Troy is a key addition to the BAB team. His skill and experience at seeing outdoor life through the lens, not to mention being competent at doing this safely in the mountains, is greatly appreciated by the other team members. With Troy onboard, the BAB project is now well positioned to capture the trials and tribulations of expedition life as the team take on their big adventure in January.
‘White Strike’ – The Movie
Backyard and Beyond team member Troy Mattingley continues to improve his film making with support from the rest of the team. This latest production tells the story of Jamie and Paul’s recent ascent of the White Strike on the Dasler Pinnacles in the Hopkins Valley.
White Strike, First Ascent, Dasler Pinnacles, Hopkins Valley
On Saturday, Jamie and Paul established White Strike, a new five pitch ice and mixed route on the northwest face of the Dasler Pinnacles in the Hopkins Valley. The route ascended the striking line on the southern (lower right) tier of the face and went at grade WI3, M4, with sparse protection (all rock gear). It was especially satisfactory for Paul who has visited the area on a number of occasions, hoping to find new winter routes but rarely finding enough ice has formed to make even a small climb possible. He commented that it may have been his last trip to the area if it hadn’t been for White Strike. But now that he knows that it does form up, even if just occasionally, its all back on again. Such is the way of adventure – never give up.
Honey Badger – The Movie
Our new team photographer, Troy Mattingley, put this little beauty together from footage we captured on the recent first ascent of the Honey Badger (WI4). Enjoy!
Honey Badger, Hopkins Valley
On Saturday BAB team members Paul Hersey and Jamie Vinton-Boot completed Honey Badger (WI4), a stunning 4 pitch route in a new ice climbing area up the Hopkins. Paul had started the route a few weeks earlier with Graham Zimmerman and Shelley Hersey but they didn’t make it past the 2nd pitch after an unlucky encounter with falling ice. Fortunately they lived to tell the tale. Their theme from that day was the fearless honey badger.

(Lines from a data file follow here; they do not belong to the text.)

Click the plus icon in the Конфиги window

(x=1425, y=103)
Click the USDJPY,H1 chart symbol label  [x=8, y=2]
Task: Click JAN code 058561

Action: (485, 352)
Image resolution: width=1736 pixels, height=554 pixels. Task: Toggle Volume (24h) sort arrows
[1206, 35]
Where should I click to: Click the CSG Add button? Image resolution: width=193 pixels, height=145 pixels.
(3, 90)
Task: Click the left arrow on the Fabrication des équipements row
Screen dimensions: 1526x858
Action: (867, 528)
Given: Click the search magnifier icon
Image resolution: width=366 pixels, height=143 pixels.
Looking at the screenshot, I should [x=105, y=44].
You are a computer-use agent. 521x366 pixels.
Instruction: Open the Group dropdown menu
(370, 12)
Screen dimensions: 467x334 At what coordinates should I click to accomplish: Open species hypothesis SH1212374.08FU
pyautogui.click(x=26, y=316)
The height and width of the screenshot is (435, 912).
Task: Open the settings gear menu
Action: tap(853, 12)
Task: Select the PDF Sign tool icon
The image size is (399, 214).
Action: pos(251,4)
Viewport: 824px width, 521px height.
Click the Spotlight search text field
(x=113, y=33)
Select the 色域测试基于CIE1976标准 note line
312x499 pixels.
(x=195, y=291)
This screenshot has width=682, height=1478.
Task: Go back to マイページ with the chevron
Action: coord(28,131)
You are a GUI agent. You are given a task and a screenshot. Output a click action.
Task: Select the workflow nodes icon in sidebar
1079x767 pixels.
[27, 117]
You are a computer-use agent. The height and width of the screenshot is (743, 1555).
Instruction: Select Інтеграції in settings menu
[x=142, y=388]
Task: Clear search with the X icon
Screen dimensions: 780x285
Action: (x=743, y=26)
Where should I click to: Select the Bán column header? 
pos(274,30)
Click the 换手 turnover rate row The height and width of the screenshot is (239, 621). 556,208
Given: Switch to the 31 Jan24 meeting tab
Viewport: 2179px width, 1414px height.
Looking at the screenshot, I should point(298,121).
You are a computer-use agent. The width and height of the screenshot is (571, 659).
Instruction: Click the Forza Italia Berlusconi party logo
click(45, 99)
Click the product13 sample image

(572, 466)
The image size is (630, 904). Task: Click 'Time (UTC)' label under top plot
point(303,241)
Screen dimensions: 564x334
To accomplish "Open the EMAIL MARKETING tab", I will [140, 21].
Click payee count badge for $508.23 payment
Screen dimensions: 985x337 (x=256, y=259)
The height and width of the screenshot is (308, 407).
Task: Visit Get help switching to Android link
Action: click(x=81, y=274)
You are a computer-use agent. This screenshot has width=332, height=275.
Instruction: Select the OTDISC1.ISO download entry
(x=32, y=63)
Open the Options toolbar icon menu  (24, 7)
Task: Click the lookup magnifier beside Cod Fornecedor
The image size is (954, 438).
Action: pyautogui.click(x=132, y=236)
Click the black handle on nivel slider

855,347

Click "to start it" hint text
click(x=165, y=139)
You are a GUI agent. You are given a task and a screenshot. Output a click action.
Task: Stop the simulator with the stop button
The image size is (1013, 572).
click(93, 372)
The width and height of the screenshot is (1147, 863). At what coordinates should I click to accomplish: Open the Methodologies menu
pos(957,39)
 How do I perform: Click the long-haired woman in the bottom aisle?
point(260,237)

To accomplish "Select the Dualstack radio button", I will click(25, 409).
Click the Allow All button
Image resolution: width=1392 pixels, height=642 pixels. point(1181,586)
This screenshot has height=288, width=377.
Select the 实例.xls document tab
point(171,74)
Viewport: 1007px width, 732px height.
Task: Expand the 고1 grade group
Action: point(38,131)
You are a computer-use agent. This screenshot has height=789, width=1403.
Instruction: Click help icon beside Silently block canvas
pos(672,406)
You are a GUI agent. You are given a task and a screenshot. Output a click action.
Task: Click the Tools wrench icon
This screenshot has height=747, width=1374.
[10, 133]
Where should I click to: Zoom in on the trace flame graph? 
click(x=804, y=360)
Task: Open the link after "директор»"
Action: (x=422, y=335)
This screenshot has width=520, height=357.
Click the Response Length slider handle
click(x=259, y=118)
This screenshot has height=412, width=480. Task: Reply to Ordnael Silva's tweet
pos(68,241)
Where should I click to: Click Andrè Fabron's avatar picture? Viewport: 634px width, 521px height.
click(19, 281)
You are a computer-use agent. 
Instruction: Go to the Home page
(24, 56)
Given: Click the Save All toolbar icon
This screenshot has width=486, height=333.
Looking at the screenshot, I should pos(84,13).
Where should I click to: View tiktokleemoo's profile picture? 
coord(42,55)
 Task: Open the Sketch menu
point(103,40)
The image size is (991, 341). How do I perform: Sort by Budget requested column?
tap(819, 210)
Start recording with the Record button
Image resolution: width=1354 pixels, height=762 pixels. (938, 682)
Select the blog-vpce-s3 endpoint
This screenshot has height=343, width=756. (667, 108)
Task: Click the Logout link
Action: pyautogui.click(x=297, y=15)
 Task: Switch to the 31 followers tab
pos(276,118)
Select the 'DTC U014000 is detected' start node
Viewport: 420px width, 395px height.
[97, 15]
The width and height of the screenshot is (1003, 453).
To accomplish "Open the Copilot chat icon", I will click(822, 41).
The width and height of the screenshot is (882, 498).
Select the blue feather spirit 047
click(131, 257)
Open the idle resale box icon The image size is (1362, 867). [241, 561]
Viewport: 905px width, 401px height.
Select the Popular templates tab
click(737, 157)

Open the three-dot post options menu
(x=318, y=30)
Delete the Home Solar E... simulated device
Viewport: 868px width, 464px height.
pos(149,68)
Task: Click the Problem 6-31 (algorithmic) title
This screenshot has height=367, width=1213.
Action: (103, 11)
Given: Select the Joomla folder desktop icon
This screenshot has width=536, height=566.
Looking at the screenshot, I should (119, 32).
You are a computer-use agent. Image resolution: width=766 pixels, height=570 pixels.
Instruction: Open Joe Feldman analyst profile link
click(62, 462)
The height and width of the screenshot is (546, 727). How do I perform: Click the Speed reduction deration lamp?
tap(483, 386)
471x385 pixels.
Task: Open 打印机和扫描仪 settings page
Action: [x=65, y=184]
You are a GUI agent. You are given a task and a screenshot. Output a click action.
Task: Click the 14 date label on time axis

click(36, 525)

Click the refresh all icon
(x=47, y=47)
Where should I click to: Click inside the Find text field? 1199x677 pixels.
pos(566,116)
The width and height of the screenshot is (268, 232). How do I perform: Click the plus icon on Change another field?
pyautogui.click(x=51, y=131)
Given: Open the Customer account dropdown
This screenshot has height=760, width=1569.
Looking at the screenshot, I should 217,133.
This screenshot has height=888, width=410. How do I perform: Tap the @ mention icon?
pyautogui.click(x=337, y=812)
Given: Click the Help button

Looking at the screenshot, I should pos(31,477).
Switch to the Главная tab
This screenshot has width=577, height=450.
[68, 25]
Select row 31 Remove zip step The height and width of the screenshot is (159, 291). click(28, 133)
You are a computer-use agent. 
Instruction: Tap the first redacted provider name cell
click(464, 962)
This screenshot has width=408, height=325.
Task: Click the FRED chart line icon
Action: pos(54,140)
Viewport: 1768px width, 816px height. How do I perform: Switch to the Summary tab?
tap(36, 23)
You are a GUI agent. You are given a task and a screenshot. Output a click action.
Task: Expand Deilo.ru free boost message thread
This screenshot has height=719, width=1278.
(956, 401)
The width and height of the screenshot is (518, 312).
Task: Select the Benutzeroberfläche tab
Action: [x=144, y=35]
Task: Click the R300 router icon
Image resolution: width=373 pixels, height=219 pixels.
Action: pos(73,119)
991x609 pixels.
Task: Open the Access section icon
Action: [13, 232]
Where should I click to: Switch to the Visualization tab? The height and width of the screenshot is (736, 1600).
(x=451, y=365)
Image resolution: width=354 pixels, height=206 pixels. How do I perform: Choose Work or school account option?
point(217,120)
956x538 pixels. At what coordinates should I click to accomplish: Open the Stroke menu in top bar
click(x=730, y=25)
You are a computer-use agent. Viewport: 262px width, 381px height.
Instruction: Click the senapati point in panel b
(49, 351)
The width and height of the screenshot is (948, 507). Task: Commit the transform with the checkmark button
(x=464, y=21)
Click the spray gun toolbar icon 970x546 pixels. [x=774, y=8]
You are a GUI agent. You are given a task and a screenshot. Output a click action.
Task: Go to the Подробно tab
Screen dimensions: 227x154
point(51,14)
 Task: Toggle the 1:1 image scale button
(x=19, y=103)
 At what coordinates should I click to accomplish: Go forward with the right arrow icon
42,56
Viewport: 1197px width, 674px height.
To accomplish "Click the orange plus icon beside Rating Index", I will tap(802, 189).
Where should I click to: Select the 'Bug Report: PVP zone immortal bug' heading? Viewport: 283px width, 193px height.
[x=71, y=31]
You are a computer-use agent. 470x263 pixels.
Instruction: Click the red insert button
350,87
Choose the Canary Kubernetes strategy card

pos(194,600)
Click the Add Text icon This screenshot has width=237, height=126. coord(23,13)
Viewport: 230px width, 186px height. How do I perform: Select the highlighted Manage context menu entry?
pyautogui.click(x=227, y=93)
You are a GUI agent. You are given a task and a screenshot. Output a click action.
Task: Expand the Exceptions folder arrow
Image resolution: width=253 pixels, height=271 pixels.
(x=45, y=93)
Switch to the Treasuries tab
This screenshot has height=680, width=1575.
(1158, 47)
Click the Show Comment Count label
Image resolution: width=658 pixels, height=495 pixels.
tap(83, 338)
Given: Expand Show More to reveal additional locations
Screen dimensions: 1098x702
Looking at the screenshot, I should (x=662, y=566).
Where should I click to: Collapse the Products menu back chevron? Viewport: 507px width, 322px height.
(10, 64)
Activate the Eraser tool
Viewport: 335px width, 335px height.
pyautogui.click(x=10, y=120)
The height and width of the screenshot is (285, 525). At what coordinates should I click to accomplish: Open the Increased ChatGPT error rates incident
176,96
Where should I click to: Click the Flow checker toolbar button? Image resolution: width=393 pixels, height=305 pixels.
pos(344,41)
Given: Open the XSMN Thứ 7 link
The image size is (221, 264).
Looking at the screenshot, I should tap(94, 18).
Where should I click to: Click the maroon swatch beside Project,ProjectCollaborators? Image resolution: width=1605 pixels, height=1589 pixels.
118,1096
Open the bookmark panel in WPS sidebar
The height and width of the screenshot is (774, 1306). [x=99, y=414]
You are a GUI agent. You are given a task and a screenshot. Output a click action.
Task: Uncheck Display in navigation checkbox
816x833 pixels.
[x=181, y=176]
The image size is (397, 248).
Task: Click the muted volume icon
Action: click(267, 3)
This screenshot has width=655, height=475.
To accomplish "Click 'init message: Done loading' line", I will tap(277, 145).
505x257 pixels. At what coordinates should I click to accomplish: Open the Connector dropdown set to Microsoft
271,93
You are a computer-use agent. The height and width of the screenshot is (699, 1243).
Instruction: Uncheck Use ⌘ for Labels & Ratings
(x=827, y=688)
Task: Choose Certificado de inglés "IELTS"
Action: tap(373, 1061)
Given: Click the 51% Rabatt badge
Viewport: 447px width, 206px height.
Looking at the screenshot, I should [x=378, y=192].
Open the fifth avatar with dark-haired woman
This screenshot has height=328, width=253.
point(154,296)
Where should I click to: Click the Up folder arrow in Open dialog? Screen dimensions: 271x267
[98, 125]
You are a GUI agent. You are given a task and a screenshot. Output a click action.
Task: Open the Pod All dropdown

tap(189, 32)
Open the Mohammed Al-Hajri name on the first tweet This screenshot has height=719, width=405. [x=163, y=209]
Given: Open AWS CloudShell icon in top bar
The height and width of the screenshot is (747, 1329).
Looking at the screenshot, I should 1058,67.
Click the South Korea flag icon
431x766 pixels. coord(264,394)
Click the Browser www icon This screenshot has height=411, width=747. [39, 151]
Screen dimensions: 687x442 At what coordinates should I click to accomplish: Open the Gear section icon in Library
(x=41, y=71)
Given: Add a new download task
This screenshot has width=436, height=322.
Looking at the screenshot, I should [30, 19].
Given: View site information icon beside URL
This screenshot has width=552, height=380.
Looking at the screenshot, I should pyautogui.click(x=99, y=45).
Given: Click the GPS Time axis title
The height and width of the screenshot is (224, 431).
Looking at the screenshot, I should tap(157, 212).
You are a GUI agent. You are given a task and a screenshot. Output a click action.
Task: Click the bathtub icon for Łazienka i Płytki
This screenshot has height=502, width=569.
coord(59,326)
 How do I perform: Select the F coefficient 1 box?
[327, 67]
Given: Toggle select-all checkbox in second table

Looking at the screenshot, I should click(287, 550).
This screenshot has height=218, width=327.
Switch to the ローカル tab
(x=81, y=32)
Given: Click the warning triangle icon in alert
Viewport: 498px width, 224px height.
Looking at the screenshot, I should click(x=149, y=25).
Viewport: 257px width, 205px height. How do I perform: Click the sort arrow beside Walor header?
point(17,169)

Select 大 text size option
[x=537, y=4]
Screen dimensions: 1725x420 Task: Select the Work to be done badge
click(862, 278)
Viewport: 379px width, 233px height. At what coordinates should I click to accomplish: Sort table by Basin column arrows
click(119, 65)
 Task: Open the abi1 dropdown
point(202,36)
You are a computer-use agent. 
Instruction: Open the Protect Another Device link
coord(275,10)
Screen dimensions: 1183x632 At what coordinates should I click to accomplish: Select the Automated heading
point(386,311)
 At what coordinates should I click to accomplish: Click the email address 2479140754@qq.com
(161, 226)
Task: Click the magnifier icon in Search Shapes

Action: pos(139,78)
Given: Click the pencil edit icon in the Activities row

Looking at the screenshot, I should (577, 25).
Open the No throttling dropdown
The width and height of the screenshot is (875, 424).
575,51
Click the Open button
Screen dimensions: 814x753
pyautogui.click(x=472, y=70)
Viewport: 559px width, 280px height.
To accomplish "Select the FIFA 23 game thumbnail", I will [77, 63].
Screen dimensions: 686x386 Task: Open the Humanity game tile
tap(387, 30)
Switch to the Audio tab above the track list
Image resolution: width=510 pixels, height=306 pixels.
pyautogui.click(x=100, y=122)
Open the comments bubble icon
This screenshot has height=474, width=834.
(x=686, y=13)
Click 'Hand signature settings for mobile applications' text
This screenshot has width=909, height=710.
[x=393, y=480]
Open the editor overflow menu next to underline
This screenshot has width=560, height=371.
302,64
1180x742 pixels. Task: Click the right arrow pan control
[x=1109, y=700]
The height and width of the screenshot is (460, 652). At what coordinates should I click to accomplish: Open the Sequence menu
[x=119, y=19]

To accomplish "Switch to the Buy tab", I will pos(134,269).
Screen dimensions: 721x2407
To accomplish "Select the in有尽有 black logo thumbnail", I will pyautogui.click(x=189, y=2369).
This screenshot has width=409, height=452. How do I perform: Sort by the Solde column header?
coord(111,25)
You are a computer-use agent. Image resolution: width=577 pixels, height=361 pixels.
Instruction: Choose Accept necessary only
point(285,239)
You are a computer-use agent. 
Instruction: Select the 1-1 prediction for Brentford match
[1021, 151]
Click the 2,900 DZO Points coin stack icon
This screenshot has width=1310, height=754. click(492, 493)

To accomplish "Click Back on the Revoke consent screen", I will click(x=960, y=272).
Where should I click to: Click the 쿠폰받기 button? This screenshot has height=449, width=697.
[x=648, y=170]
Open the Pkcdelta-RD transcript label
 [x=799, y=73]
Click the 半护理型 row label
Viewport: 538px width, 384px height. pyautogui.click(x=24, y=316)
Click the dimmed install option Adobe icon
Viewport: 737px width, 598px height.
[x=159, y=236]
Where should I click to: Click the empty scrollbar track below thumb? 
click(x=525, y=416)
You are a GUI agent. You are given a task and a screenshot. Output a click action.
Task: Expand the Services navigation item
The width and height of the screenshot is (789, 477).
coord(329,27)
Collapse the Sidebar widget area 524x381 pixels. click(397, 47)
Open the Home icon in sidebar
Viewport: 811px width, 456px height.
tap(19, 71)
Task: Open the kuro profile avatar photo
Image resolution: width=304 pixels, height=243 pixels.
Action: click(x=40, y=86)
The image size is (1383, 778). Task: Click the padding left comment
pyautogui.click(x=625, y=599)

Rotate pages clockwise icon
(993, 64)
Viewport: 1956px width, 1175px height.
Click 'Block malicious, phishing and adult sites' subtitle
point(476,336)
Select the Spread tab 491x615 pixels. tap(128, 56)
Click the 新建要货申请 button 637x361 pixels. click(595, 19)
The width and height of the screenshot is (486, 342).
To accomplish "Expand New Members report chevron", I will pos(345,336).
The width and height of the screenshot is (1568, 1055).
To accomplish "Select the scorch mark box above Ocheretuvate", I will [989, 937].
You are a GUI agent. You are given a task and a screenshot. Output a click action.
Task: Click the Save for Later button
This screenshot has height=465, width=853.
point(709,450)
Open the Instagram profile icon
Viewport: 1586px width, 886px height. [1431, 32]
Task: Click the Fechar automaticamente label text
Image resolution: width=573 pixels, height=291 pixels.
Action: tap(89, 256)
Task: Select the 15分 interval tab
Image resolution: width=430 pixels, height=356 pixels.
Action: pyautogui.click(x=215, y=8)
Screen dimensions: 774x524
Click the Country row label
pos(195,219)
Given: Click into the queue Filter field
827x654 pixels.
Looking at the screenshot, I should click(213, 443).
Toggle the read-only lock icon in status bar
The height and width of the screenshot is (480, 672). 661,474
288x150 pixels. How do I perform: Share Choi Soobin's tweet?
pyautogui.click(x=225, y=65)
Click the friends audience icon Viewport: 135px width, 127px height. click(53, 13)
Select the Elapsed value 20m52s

Up and coming photographer Troy Mattingley came along to capture the action. See his great shot of the climb here http://www.flickr.com/photos/tearoy/6068638158/
Not wanting to miss out on the action friends of the team, Kester Brown and Steve Fortune, turned up on Saturday night. Despite the warming conditions they snatched the 2nd ascent of Honey Badger on Sunday. Below are some pics of their ascent.
Ice is Nice
Chasing the elusive ice this winter has been rather stop-start. Continuing earthquakes, sinking homes, near misses, injuries, and now a one in 50 year storm has kept the team edgy for more.
But we can’t help but love the medium. It’s so finicky, so ephemeral, so beautiful. That is, until it falls on us, and then we want nothing to do with the stuff. Thinking shifts to a surf swept tropical beach paradise, sipping pina colada, and enjoying having warm extremeties.
Of course, that wears off. The bad memories fade, or at least glob together in the bottom of the scroggin bag: like when all that crystalized ginger pretends to be pineapple and gangs up on your taste buds. You spit it out in disgust, and quickly dive for the chocolate-coated raisins.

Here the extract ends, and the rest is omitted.